This is about data cleanup, and a real world dataset, so it’s okay to do your best and skip inconsistencies in the data that are hard to fix. It’s valuable to figure out what the issues in the data are and I want you to challenge yourself to write queries that let you answer questions about the data, but if you’re stuck on a station that doesn’t make you can just throw it away and move on, just note it and only come back later if you have time and want to.
Clone this repo and make a PR with your answers to the questions below, and tag your reviewer in the PR.
Keep good notes of the queries you run.
As we've discussed in class, some of the station_id columns are NULL because of missing data. We also have inconsistent names for some of the station IDs.
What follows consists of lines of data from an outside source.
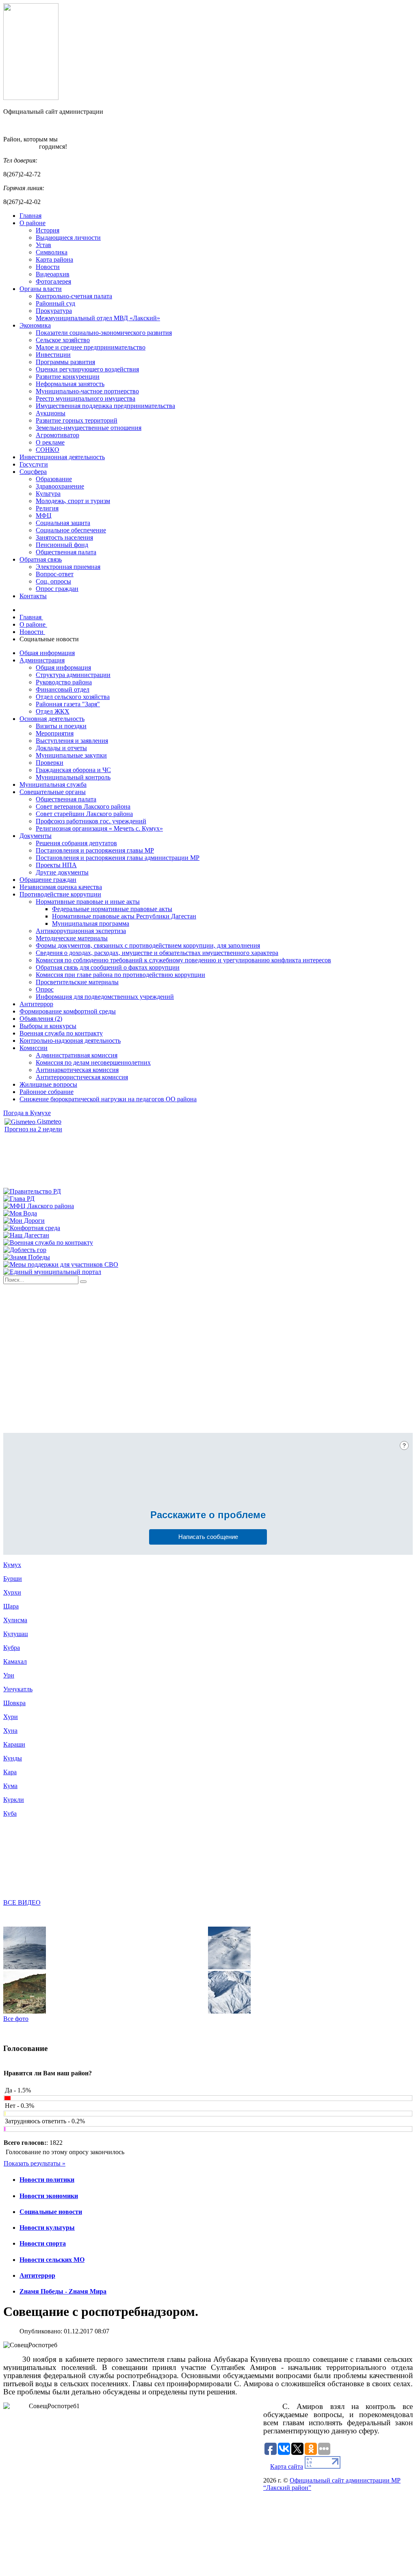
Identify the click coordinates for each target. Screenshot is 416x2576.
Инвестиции (53, 354)
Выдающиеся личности (68, 237)
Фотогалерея (53, 281)
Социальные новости (51, 2211)
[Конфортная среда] (31, 1227)
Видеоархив (52, 274)
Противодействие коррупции (60, 894)
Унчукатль (17, 1689)
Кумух (12, 1564)
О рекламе (50, 442)
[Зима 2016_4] (24, 1967)
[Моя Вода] (20, 1213)
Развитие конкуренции (68, 376)
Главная (30, 215)
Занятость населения (64, 537)
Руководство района (64, 682)
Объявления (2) (41, 1018)
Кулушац (15, 1633)
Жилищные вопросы (48, 1084)
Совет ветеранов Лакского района (83, 806)
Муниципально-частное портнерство (87, 391)
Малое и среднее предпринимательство (90, 347)
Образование (54, 478)
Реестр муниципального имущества (85, 398)
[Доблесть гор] (24, 1249)
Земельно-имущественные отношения (88, 427)
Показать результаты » (34, 2163)
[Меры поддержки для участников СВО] (60, 1264)
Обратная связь (41, 559)
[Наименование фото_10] (24, 2011)
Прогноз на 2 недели (33, 1129)
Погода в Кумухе (27, 1112)
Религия (47, 508)
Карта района (54, 259)
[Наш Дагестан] (26, 1235)
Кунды (12, 1758)
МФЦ (44, 515)
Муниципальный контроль (73, 777)
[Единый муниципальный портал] (52, 1271)
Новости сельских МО (52, 2259)
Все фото (15, 2018)
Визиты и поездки (61, 726)
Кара (10, 1772)
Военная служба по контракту (61, 1033)
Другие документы (62, 872)
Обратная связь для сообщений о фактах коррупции (108, 967)
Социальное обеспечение (71, 530)
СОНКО (47, 449)
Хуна (10, 1730)
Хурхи (12, 1592)
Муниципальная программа (90, 923)
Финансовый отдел (62, 689)
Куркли (13, 1799)
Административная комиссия (76, 1055)
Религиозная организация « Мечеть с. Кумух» (99, 828)
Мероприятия (55, 733)
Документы (36, 835)
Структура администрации (73, 674)
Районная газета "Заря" (68, 704)
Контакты (33, 595)
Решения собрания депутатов (76, 843)
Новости (48, 266)
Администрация (42, 660)
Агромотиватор (57, 435)
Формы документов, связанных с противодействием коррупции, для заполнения (148, 945)
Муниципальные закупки (71, 755)
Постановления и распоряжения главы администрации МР (117, 857)
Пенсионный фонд (62, 544)
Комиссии (34, 1047)
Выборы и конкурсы (48, 1025)
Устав (43, 244)
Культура (48, 493)
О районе (33, 222)
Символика (51, 252)
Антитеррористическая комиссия (82, 1077)
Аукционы (50, 413)
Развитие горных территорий (76, 420)
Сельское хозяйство (63, 339)
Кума (10, 1785)
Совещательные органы (53, 791)
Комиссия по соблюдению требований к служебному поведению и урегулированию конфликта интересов (183, 960)
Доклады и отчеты (61, 747)
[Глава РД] (19, 1198)
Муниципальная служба (53, 784)
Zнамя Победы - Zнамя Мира (63, 2291)
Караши (14, 1744)
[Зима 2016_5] (229, 2011)
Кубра (11, 1647)
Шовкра (14, 1702)
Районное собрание (47, 1091)
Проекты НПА (56, 865)
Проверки (49, 762)
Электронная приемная (68, 566)
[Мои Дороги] (24, 1220)
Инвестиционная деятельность (62, 457)
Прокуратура (54, 310)
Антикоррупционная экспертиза (81, 930)
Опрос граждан (57, 588)
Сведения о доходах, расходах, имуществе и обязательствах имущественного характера (157, 952)
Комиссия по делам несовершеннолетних (93, 1062)
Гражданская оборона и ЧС (73, 769)
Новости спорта (43, 2243)
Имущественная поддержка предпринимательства (105, 405)
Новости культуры (47, 2227)
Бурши (12, 1578)
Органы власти (41, 288)
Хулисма (15, 1620)
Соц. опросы (53, 581)
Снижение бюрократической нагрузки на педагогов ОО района (108, 1099)
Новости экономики (49, 2195)
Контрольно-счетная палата (74, 296)
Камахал (15, 1661)
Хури (10, 1716)
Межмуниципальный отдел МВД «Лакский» (98, 318)
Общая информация (47, 652)
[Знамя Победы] (26, 1257)
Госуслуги (34, 464)
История (47, 230)
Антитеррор (36, 1003)
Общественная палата (66, 552)
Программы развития (65, 361)
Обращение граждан (48, 879)
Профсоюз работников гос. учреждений (91, 821)
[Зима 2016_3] (229, 1967)
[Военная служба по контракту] (48, 1242)
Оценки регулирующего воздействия (87, 369)
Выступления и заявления (72, 740)
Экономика (35, 325)
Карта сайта (286, 2466)
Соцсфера (33, 471)
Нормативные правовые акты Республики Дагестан (124, 916)
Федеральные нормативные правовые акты (112, 908)
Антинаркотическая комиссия (77, 1069)
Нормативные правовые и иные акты (88, 901)
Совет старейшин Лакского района (84, 813)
Your database contains a stations
schema:
CREATE TABLE stations
(
id INT NOT NULL PRIMARY KEY,
name VARCHAR(100) NOT NULL
);
- Write a query that fills out this table. Try your best to pick the correct station name for each ID. You may have to make some manual choices or editing based on the inconsistencies we've found. Do try to pick the correct name for each station ID based on how popular it is in the trip data.
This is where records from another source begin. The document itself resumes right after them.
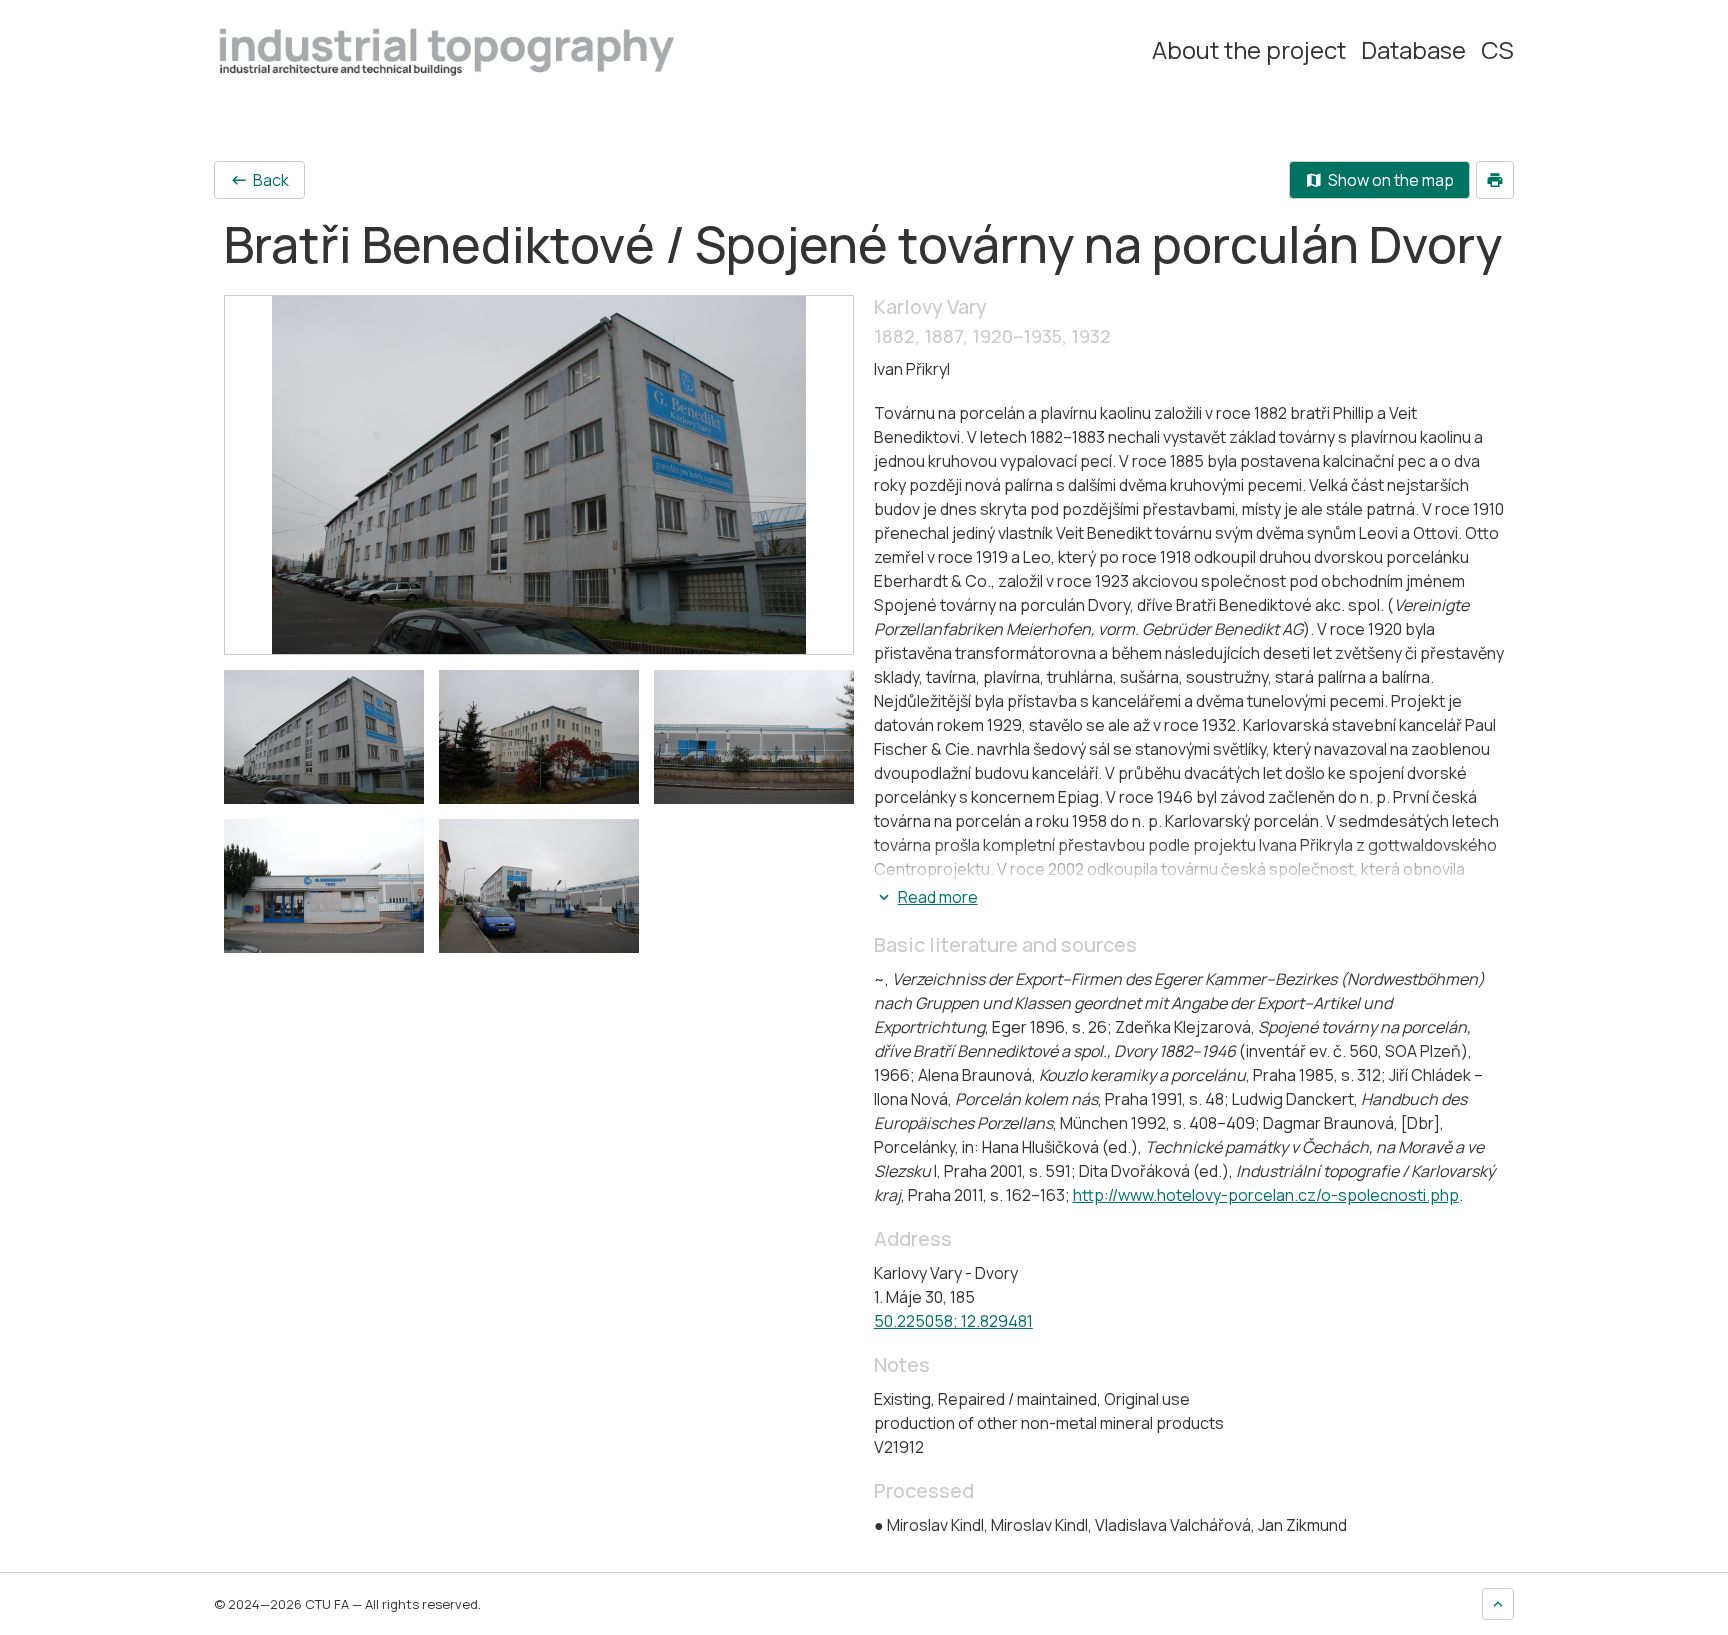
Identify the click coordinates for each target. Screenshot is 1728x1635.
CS (1497, 50)
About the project (1249, 50)
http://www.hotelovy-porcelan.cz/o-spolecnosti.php (1266, 1195)
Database (1413, 50)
Hint: your query will look something like
INSERT INTO stations (SELECT ... FROM trips);
Hint 2: You don't have to do it all in one query
-
Should we add any indexes to the stations table, why or why not?
-
Fill in the missing data in the
trips
table based on the work you did above
You may have noticed that we have the dates as strings. This is because the dataset we have uses an inconsistent format for dates 😔😔😔
Note that the original_filename
column is broken down into quarters, knowing this is helpful here!
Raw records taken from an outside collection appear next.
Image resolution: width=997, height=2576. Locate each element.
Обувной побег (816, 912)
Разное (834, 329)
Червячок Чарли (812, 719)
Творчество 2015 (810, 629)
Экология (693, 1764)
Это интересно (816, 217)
There's an inconsistency in the dates in the string columns. For example trip 4461217
has a start_time_str
of 11/25/2018 15:47
which implies that it's Month / Day / Year, since there's no 25th month, while trip 928659
has a start_time_str
of 22/04/2017 0:04
which implies Day / Month / Year, since there's not 22nd month!
We can assume that each original_filename
has dates in the same format.
-
What's the inconsistency in date formats? Which files are which?
-
Take a look at Postgres's date functions, and fill in the missing date data using proper timestamps. You may have to write several queries to do this.
Hint: your queries will look something like
UPDATE trips
SET start_time = ..., end_time = ...
WHERE ...;
- Other than the index in class, would we benefit from any other indexes on this table? Why or why not?
Using the table you made in part 1 and the dates you added in part 2, let's answer some questions about the bike share data
- Build a mini-report that does a breakdown of number of trips by month
- Build a mini-report that does a breakdown of number trips by time of day of their start and end times
- What are the most popular stations to bike to in the summer?
- What are the most popular stations to bike from in the winter?
- Come up with a question that's interesting to you about this data that hasn't been asked and answer it.